College

Q&A with the College Advisor

By CollegeAdvisor on 05-09-2008

Dear College Advisor,
My roommate is an Artisan Performer and I’m a Guardian Inspector.  Usually we get along pretty well.  She realizes that I need quiet time to study.  Part of the time I go to the library and when I’m really deep into study in my room, she tends to spend time with friends.  I like the fun she brings into my life, but I do have one pet peeve.  She throws her stuff all over the room and then snoops into my stuff while trying to get her own picked up.  I haven’t been successful in getting her to change and I wonder if I should get a different roommate next year.

Dear Guardian:
A new roommate could be better or worse.  Only you can know if her messiness and snooping is too much for you to take.  You have two avenues for action.  You’ll need to investigate who else might be a potential roommate for next year.  But you’ll also need to talk to her because if rumors get back to her about your investigation she’ll be boiling mad.  Tell her that you are contemplating getting a new roommate because you are finding her snooping into your things offensive.  Tell her that if she can confine her messiness to her side of the room and keep out of your stuff, that you’d be happy to share with her again because you really value the fun she brings into your life.  If she can’t agree, then you are best to part company.

Dear College Advisor,
I hate putting up with professors who claim to know a subject but don’t really know it in depth.  Those who seem interested in students, I can put up with, but those who are controlling and arrogant with no depth behind them drive me bonkers.  I’ve had a hard time staying interested in this one professor’s class and he resents my questions.  I seem to be showing him up.  Unfortunately, it is a required class and he tends to grade down my essays.
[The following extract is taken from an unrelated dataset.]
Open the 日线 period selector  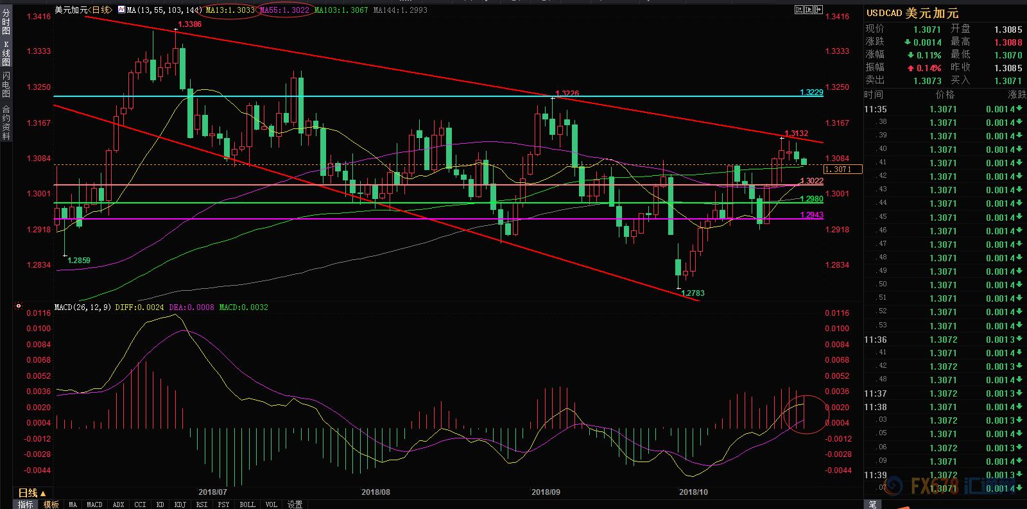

Sometimes my schedule doesn’t allow me a lot of choice and I’m afraid I might be stuck with a situation like this again.  Any tips on how to handle it?

Dear Rational,
If you can’t avoid taking a class from a professor that you don’t respect, you’ll need to learn to curb your tongue.  Challenging and embarrassing a professor in front of a class isn’t helping you.  It’s just letting you vent your frustration.  An element of wisdom is knowing when and when not to speak up.  If you have to ask questions, try asking some that the professor can answer.  You’ll avoid setting up an adversarial position.